◆ Provided text
::::

# Tuppence



## luvmydogs (Dec 30, 2009)

One of my Izi/Stan pups starting off on her flyball career! :biggrin:


----------



## luvmydogs (Dec 30, 2009)

awww nobody likes Tuppence! :sad:


----------



## Firedog (Oct 19, 2011)

She is lovely even if she looks a trifle scary.


----------



## Leanne77 (Oct 18, 2011)

I love Tuppence, not quite sure of the name though!


----------



## luvmydogs (Dec 30, 2009)

Firedog said:


> She is lovely even if she looks a trifle scary.


I think she just looks happy lol!


Leanne77 said:


> I love Tuppence, not quite sure of the name though!


Me neither! Does it mean the same in your neck of the woods as it does here? :blush2: (she's not my dog btw, I bred her)


----------



## Leanne77 (Oct 18, 2011)

A womans private parts? Lol


----------



## luvmydogs (Dec 30, 2009)

::::

◆ Requirement A
In the Tuppence forum thread, what does luvmydogs say their connection to Tuppence is?
◆ Requirement B
Pick up the Tuppence forum thread after its final line and carry it forward.

◆ Collected data

::::

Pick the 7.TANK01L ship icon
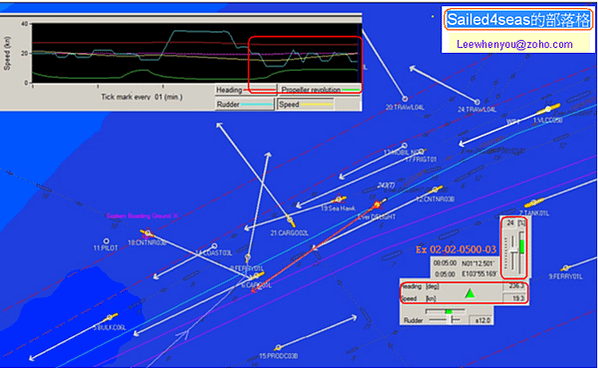 (534, 202)
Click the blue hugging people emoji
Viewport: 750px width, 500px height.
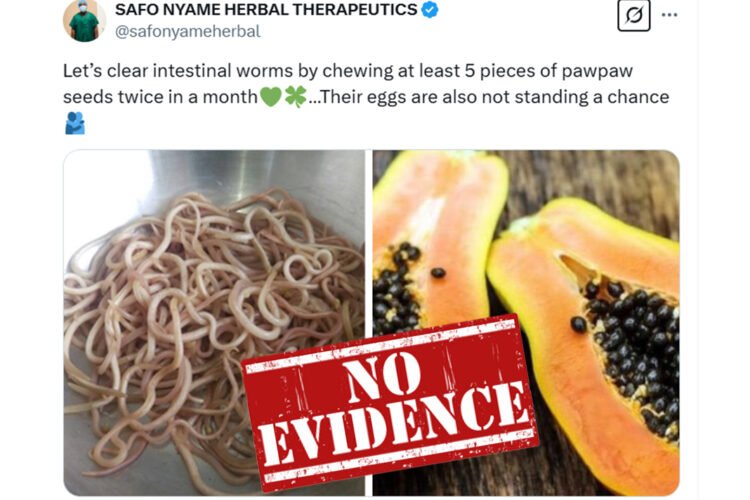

::::

◆ Output A
Tuppence isn't their dog; luvmydogs bred her.

◆ Output B
Leanne77 said:


> A womans private parts? Lol


Exactly!!  Apparently it doesn't mean that down south. But when I told him he thought it was hilarious. He chose the rest of her pedigree name - its Edenvillage Fanny by Gaslight LOL! :scared:


----------



## Leanne77 (Oct 18, 2011)

Lol, I see a definite theme!


----------



## we love bsh's (Mar 28, 2011)

Can you imaging that if she was been shown and the winner is ...


----------



## Kchip (Jan 2, 2014)

Leanne77 said:


> A womans private parts? Lol


Well I never heard that before, I'm a southern softy though so maybe that's why.


----------



## Indiandpuppy (Feb 24, 2013)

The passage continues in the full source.